Read The Shanghai Factor Online
Authors: Charles McCarry
“What kind of people?”
“Wild by night, spoiled brats of the Party hierarchy.”
“Wild in what way?”
“Alcohol, marijuana, loud music, punk clothes, outspoken disdain for the Party leadership. Sex, I suppose, but I wasn’t an eyewitness to that.”
“They trusted each other?”
“They grew up together, for whatever that’s worth. At bottom they were just playing games. By day, they were very serious junior functionaries, and they seemed to take the work seriously.”
“Strange,” Burbank said. “It makes you wonder.”
“About what?”
“Everything. For example, this Mei of yours. If she’s who she seems to be, the child of someone who counts in the Party, why would Guoanbu use her as they do.”
“Maybe she’s not Guoanbu.”
“You think she
loved
you?”
I didn’t answer.
Burbank said, “Did she over time?”
I said, “She was always herself.”
“No change at all? Mood, behavior, habits?”
“Toward the end she was less ebullient.”
Burbank meditated, but very briefly. He said, “And you never knew who her father was, never asked?”
“No. I’ve never put that particular question to anybody.”
“Is it possible she has something to resent at home? Something serious?”
“Anything is possible.”
Burbank finished his tea. He looked at his watch. He stood up and sidled by me on his way out. For an instant we were breathing on each other.
I said, “Why do you ask me these questions?”
“Because resentment has been a factor, usually the key factor, in ninety percent of the defections of foreign assets in the history of this organization,” Burbank said. “Somebody doesn’t get promoted or doesn’t get the respect he thinks he deserves or can’t forgive an insult. Or hates his daddy because the old man did him so many kindnesses or has the wrong expectations. He decides to get revenge. Resentment is the open sesame of our business. It’s also the demon when it comes to our own people. It hides, it evades, it smiles at you as if nothing is wrong.”
Was he talking about Mei? Or was he talking about me, putting me on edge? Certainly I had my resentments. So probably did Mei. Who didn’t? I said, “So?”
Burbank said, “So be aware of the possibilities.”

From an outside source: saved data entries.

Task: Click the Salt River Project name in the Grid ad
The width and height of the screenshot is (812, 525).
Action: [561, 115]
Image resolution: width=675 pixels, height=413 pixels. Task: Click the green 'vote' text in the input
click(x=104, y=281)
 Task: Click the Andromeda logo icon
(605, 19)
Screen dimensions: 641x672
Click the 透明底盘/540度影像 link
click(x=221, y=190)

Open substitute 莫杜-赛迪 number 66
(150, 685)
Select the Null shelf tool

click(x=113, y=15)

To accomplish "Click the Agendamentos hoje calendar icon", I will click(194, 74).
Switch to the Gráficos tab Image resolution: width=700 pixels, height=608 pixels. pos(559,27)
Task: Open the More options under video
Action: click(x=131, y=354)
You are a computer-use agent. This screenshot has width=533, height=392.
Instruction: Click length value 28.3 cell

It was midwinter before the phone call came, early on a Sunday morning. The familiar female voice told me that I was invited to dinner at six o’clock the following evening at Zorba’s Café near Dupont Circle, not far from the Chinese restaurant where Lin Ming and I had met for the first time. I accepted. Around three, snow began to fall. I called the Hilton on Connecticut Avenue and booked a room for the night. By the time I parked in the hotel garage and checked in, two or three inches of snow had accumulated, and it was falling even more heavily than before. It didn’t take a weather prophet to know this was going to continue. Washington, whose snow removal capabilities are next to nil, would be paralyzed by midnight. It also meant that the U.S. government, including Headquarters, would shut down for at least a day.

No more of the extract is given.